Collected data:
——
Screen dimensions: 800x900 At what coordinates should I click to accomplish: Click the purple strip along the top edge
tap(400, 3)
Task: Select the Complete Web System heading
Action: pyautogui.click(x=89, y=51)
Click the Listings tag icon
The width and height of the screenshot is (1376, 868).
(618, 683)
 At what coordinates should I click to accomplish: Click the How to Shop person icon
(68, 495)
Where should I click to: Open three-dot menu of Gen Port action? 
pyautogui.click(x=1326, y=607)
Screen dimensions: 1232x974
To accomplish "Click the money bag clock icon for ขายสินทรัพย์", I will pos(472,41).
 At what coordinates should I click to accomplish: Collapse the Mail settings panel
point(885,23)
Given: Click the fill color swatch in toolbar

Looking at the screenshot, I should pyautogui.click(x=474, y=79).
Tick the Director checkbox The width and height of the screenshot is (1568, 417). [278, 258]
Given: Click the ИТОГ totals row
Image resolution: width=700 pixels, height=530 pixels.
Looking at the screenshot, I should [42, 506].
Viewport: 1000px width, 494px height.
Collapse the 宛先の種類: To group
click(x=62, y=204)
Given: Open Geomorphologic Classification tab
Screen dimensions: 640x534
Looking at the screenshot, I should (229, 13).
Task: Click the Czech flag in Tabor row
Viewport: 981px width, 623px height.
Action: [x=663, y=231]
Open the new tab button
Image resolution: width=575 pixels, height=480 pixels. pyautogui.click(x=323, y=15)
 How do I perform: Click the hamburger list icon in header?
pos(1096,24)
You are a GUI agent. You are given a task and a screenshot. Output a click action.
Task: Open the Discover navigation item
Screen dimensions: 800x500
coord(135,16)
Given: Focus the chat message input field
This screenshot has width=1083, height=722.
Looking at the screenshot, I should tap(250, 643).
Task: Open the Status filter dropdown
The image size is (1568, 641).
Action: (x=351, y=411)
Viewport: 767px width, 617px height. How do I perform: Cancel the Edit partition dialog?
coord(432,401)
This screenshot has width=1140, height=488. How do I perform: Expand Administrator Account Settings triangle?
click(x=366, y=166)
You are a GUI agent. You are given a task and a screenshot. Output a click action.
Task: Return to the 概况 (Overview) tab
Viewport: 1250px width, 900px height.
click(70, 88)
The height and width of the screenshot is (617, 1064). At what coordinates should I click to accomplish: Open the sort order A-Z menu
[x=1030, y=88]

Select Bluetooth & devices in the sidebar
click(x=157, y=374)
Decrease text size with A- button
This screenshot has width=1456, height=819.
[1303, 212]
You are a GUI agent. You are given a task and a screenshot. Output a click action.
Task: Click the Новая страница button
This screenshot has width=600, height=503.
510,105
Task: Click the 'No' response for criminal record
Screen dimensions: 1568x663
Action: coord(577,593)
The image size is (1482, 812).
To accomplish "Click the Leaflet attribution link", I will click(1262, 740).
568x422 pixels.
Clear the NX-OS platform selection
——
Work item — Please write out, exactly as they appear, the lines from the line containing "Given: Focus the chat message input field" through the last line of the records above, both included.

Solution to the problem —
Given: Focus the chat message input field
This screenshot has width=1083, height=722.
Looking at the screenshot, I should tap(250, 643).
Task: Open the Status filter dropdown
The image size is (1568, 641).
Action: (x=351, y=411)
Viewport: 767px width, 617px height. How do I perform: Cancel the Edit partition dialog?
coord(432,401)
This screenshot has width=1140, height=488. How do I perform: Expand Administrator Account Settings triangle?
click(x=366, y=166)
You are a GUI agent. You are given a task and a screenshot. Output a click action.
Task: Return to the 概况 (Overview) tab
Viewport: 1250px width, 900px height.
click(70, 88)
The height and width of the screenshot is (617, 1064). At what coordinates should I click to accomplish: Open the sort order A-Z menu
[x=1030, y=88]

Select Bluetooth & devices in the sidebar
click(x=157, y=374)
Decrease text size with A- button
This screenshot has width=1456, height=819.
[1303, 212]
You are a GUI agent. You are given a task and a screenshot. Output a click action.
Task: Click the Новая страница button
This screenshot has width=600, height=503.
510,105
Task: Click the 'No' response for criminal record
Screen dimensions: 1568x663
Action: coord(577,593)
The image size is (1482, 812).
To accomplish "Click the Leaflet attribution link", I will click(1262, 740).
568x422 pixels.
Clear the NX-OS platform selection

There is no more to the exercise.